Figure 2 (A-C) Fluoroscopy of scope within the sub-stent space. (D) Grasping the distal lasso and pulling out the stent
Figure 3 The removed stent (tissue ingrowth and overgrowth at both flanges)
In all 3 cases, the stent was successfully removed (and in the first case, the defect in the GI wall was sealed).
Both FCSEMS and PCSEMS are used for the endoscopic management of leaks, perforations, and fistulas. PCSEMS have lower migration rates as their uncovered flanges allow for anchorage into the surrounding tissue, but this consequently makes them difficult to be removed, with reported cases of esophageal perforation during the removal of the embedded PCSEMS. Stent-in-stent technique is mostly used, where a FCSEMS is placed co-axially into an existing PCSEMS causing pressure necrosis and facilitating subsequent removal of both stents. This technique, although effective, is expensive, requiring the use of a second stent. In this report, we described a series of 3 patients with embedded PCSEMS removed by a new endoscopic technique without using a second stent. In all 3 cases, the edges of stents together with lasso were completely embedded in a manner that prevented the possibility of grasping and pulling out. Stent-in-stent technique was not performed due to a temporary unavailability of FCSEMS.
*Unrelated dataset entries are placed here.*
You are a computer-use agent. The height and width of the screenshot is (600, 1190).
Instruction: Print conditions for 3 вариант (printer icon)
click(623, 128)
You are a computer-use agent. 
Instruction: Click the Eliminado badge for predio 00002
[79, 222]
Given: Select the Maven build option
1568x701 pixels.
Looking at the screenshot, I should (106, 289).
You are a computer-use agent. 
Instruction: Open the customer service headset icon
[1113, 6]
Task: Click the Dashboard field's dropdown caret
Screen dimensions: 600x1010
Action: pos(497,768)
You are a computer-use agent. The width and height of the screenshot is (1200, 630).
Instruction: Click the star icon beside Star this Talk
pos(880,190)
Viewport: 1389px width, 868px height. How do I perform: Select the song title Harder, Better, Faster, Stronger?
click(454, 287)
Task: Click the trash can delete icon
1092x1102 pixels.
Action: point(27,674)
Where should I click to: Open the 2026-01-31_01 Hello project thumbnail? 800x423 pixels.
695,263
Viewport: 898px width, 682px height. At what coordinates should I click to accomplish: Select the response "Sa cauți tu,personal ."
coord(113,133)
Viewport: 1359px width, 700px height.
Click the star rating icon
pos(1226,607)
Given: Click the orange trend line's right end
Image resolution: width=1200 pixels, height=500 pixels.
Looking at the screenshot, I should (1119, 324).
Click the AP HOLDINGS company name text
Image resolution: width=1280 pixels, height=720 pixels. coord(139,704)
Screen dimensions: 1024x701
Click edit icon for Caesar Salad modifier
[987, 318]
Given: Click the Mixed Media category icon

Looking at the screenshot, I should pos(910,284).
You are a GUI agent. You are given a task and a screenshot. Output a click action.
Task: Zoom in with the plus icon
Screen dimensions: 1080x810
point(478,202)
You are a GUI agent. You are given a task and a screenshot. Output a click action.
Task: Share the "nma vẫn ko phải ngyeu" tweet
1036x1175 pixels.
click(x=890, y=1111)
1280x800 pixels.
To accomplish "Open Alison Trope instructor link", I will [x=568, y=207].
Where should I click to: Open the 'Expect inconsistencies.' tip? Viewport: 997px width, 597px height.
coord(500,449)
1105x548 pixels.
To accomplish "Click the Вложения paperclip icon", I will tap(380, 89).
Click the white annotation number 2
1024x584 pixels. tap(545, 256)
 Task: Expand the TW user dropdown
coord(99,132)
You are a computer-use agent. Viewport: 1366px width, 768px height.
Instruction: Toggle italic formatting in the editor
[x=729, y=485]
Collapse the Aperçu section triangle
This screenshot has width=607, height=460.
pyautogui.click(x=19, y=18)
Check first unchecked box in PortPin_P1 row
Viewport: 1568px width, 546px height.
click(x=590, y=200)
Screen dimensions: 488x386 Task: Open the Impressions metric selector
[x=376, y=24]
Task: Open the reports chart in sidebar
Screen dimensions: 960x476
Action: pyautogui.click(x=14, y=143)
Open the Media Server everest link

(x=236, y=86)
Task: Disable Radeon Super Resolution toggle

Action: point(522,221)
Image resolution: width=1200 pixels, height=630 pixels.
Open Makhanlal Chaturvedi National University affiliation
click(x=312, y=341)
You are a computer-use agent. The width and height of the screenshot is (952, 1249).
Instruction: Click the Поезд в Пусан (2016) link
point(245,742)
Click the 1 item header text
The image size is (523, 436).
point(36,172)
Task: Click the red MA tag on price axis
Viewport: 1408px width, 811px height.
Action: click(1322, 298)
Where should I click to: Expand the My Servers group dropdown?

By using a grasping forceps, a dissection process was initiated over the proximal flange making an opening for the scope to be inserted in the sub-stent space (the space between the esophageal wall and the stent). The process continued until a complete detachment and removal of the embedded stent was achieved.
In all 3 cases, we preferred to use a regular diagnostic scope (9.8 mm) to facilitate the insertion into the sub-stent space. We also found that fluoroscopy was useful in increasing the safety of the procedure by giving confidence about the correct location and position of the scope.
In conclusion, herein we described a series of 3 patients with embedded PCSEMS removed by a new endoscopic technique without using a second stent. Since this is a very small case-series, further validation is warranted.